In their forays outdoors, retired naturalists Faye Stoner and Ron Gamble, a couple, noticed a number of native orchids, trout lilies, and Spring Beauties, all native wildflowers, blooming several days earlier than usual.

Some migratory birds arrived as early as February. And Stoner heard bullfrogs call almost two weeks ahead of their usual schedule: “I usually hear them in June,” she says. Gamble adds perspective. “Stuff outdoors can change so fast,” he points out. “People get the idea ‘Oh, my God, it’s a nature catastrophe!’ But it’s a week or two of changes.”

“I feel okay saying a lot was early this year—frogs, wildflowers, birds returning,” Stoner says. “But I wouldn’t say it’s a trend. It’s just a spring that was early.”

Stoner says that in years when birds arrive ahead of their preferred food sources, some will “eat yucky fruit” if they have to. Some insect eaters, such as tree swallows, will eat last year’s red velvety berries of staghorn sumac on a cold day in April when little else is available for them.

But Christopher Dick, U-M professor of ecology and evolutionary biology, explains that some birds and other pollinators are more “rigidly scheduled. If the insects emerge around April and the flowers come out earlier, the pollinators won’t be around when they need them.”

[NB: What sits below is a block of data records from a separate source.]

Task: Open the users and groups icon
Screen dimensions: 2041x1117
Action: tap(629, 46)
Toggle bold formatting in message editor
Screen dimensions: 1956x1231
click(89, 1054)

Bumblebees, for example, have an amazing way of pollinating tomatoes: When the bee comes maybe a millimeter away, it buzzes, and that motion prompts the pollen to shoot from the plant! But bumblebees need to be in a certain climate zone to pollinate a variety of plants. If our climate here gets warmer, the bumblebees could move further north. Then who would pollinate our tomatoes?